Goodbye Zumba! (For Now)

Today I made a gut wrenching decision. I'm letting Zumba go, at least for now, until I feel my pelvic malalignment issues have been permanently corrected. Up until I attended a couple of classes last week my pelvis/IT band has been feeling pretty good with only some slight aching. After attending the classes (regular studio classes) I began having increased pain to the point that I had to start sitting out some songs on the second day. Even now I have some issues with mild pain and tightness when I first start running even when running at a pace slower than my normal training pace of about 12-13 minutes/mile. My next half marathon is just over two weeks away, so I think that it is the smart move to stop Zumba now and allow as much recovery (between runs) as possible.It seems that the Aqua Zumba isn't causing me any problems, other than sore arms because I use swim gloves for more resistance, so I'll be staying with that. Luckily summer is headed our way in a few months so I'll be able to attend classes at the outdoor pool over the summer...woohoo!

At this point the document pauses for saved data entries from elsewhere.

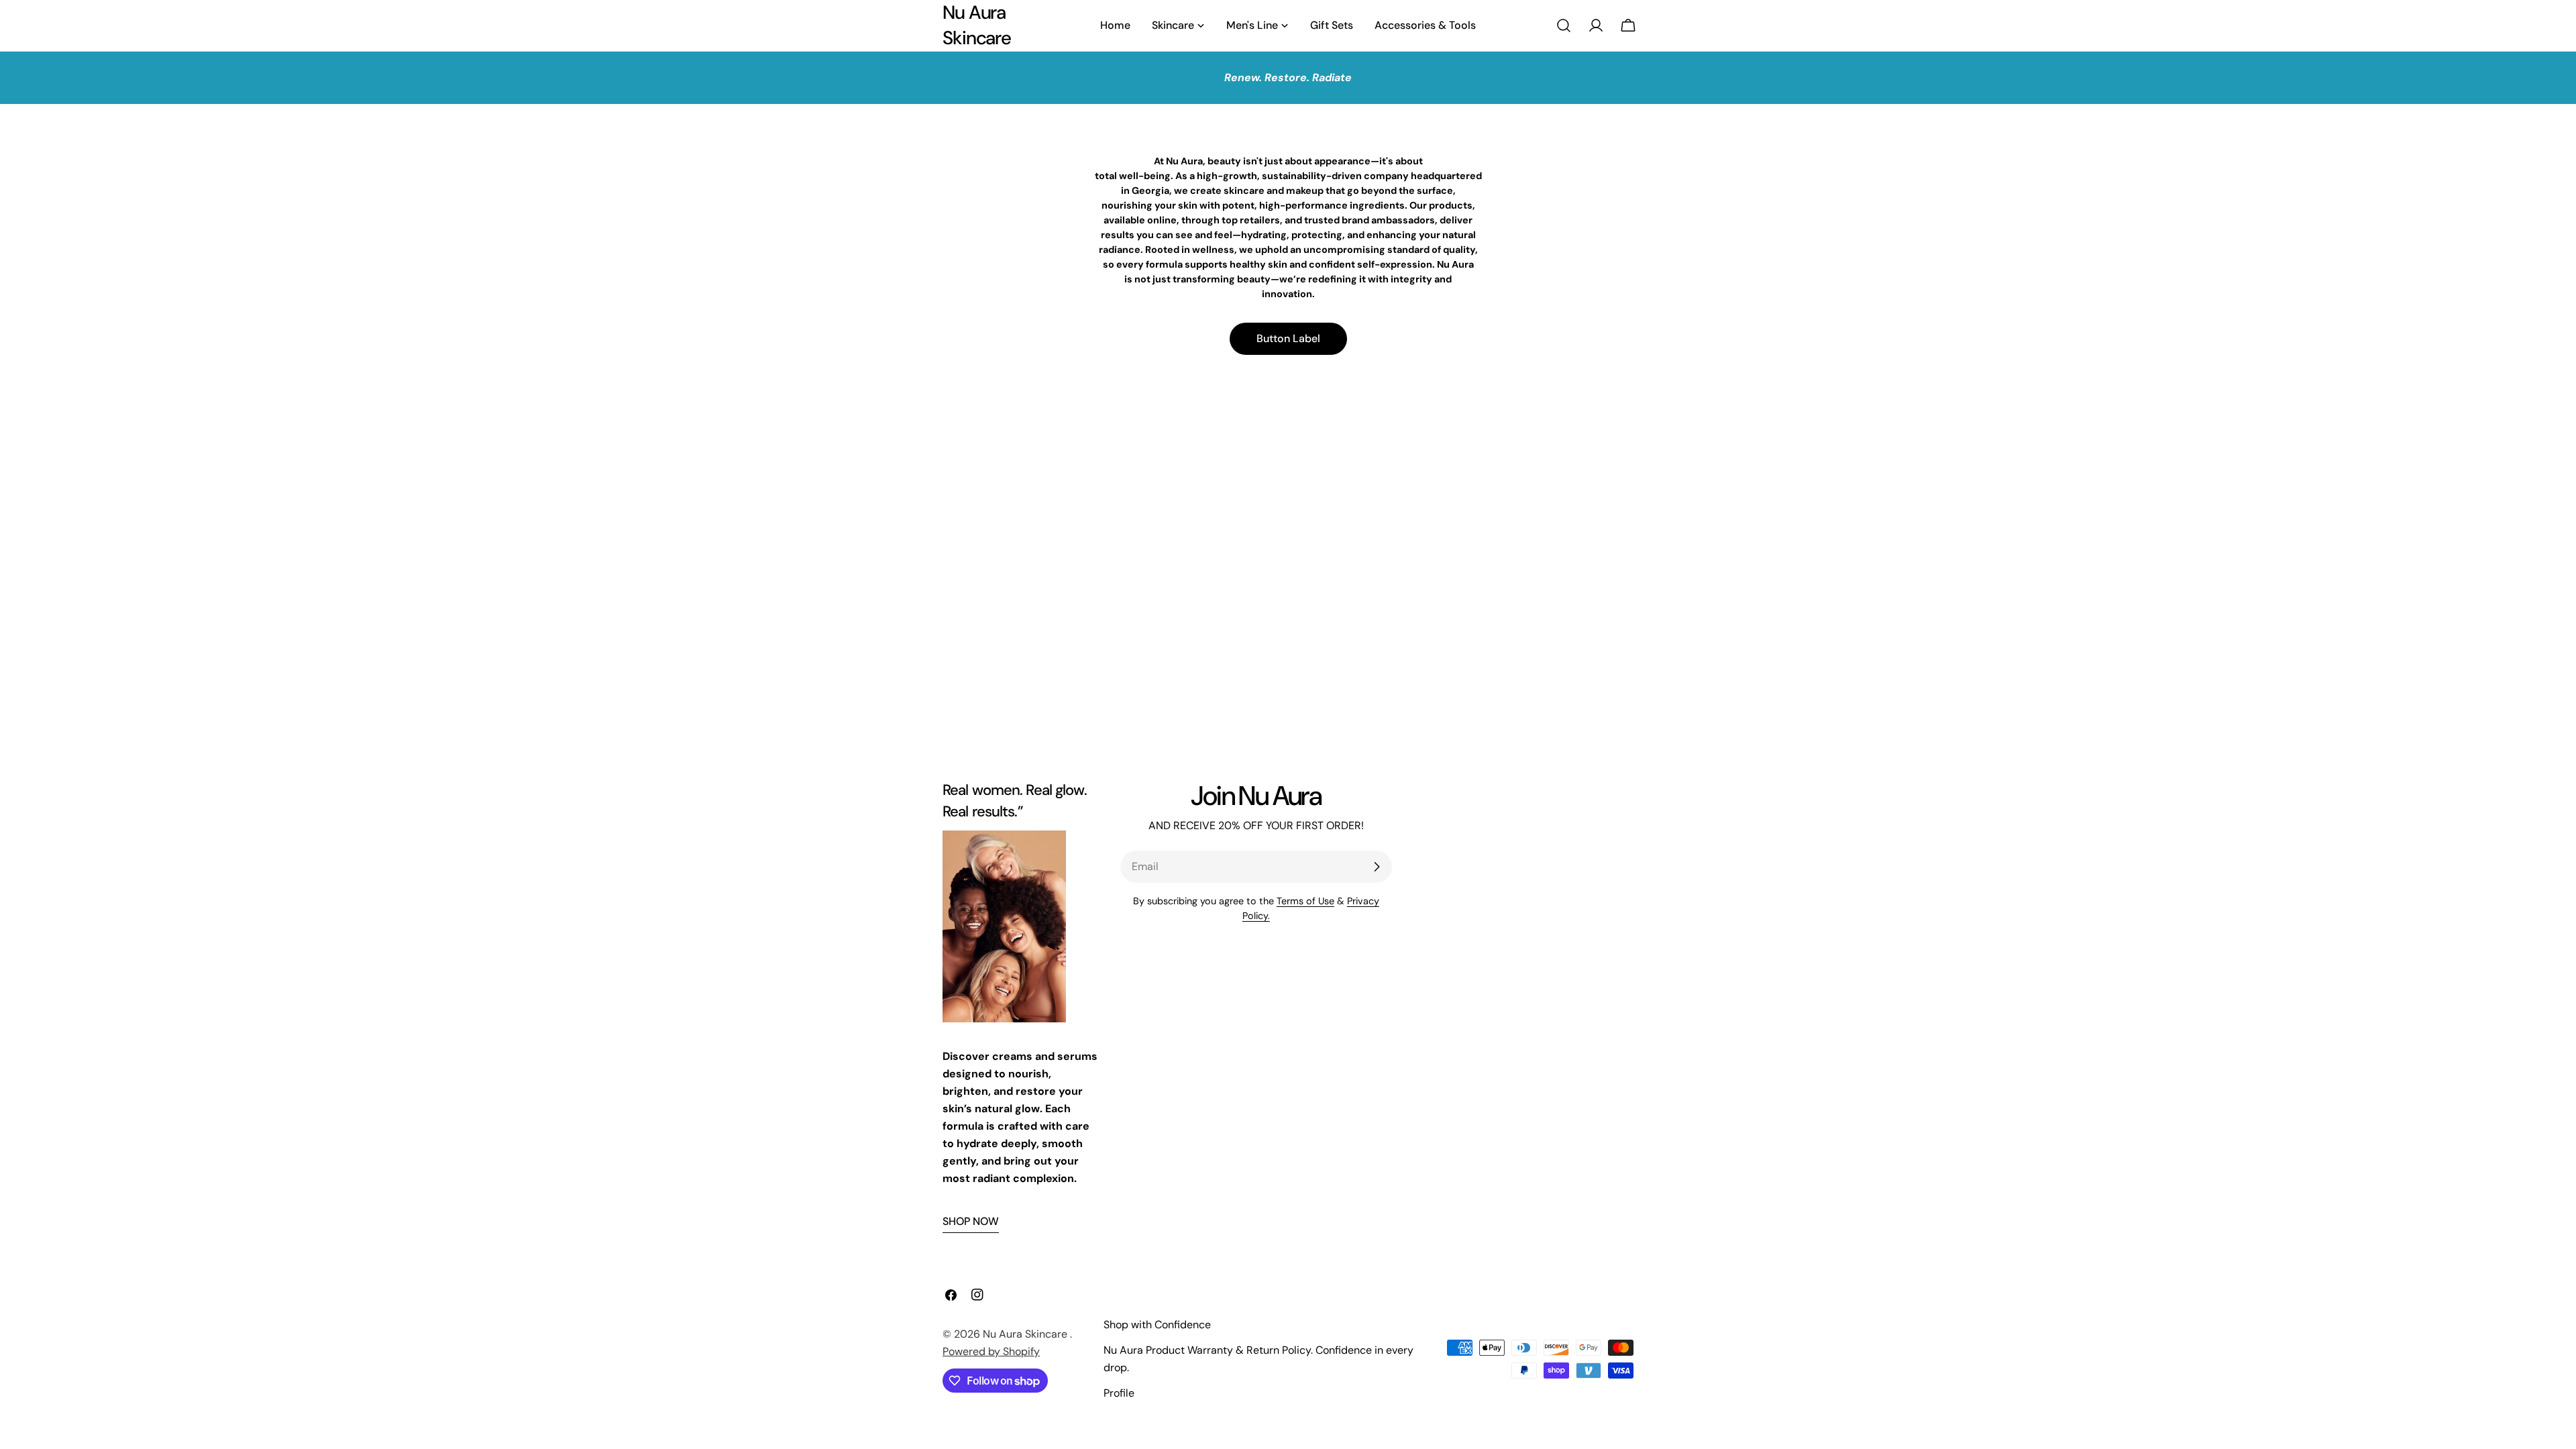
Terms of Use (1305, 901)
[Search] (1563, 25)
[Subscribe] (1376, 867)
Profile (1119, 1393)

So, what will I replace it with? Well, I should start training on the bike for the sprint duathlon in May. I still need to replace the MTB tires for semi slicks and my bike needs a serious tune up (it doesn't help that it's a cheap WalMart bike). I'm just not ready to fork over big bucks for a road bike...that won't happen until I find out how much I enjoy/or not enjoy riding. We have an elliptical but to tell the truth, I hate it. First of all my quads burn so bad within 10 minutes or so and well, I don't have the patience to stay on it...I think it's actually worse than the "dreadmill."

So, I'll have to decide fairly quickly. I definitely need some cross training in my routine as well as speed work (again something that I dislike). I wish our YMCA had a full on rowing machine...I've loved rowing in the past. I've read that rowing is a great cross training activity for runners as well. I could row almost forever I think. Maybe that's what I'll look for to add to the home gym in the future, a nice rowing machine. But that costs money. Ugh. Running is making me even more broke than normal!! Running is NOT a cheap sport...don't let anyone tell you it is!! LOL!

100 Days Challenge:

  • Day 39
    • 38 minutes of PT exercises for pelvic malalignment/ITBS

What I Ate Today:


  • 12 oz non-fat, lactose free milk
  • 2 fried eggs
  • 2 sausage patties
  • 8 oz Mongolian beef
  • 1½ cups white rice
  • 1 pound baked potato from Something Different Grill with
    • shredded cheese
    • bacon bits
    • chives
    • sour cream
    • butter
    • salt
    • pepper
  • 32 oz Pepsi
  • 20 oz G2

Alkalete Review Day 2:
Yesterday was my 2nd full day on the Yoli Alkalete dosing. After doing a 6 mile treadmill run late last night I woke up today to my feet feeling okay but some soreness in the legs/hips. As the day has worn on, the soreness had eased significantly although I did do some PT exercises and the soreness increased somewhat. I was also extremely tired today and yesterday having to take an extended nap each day. Now, I'm not saying that the fatigue is due to the Alkalete as there is also a change in my body's self-regulation that I noticed yesterday. Tomorrow is an 8-10 mile run so we'll see how things are feeling on Friday. The testing continues.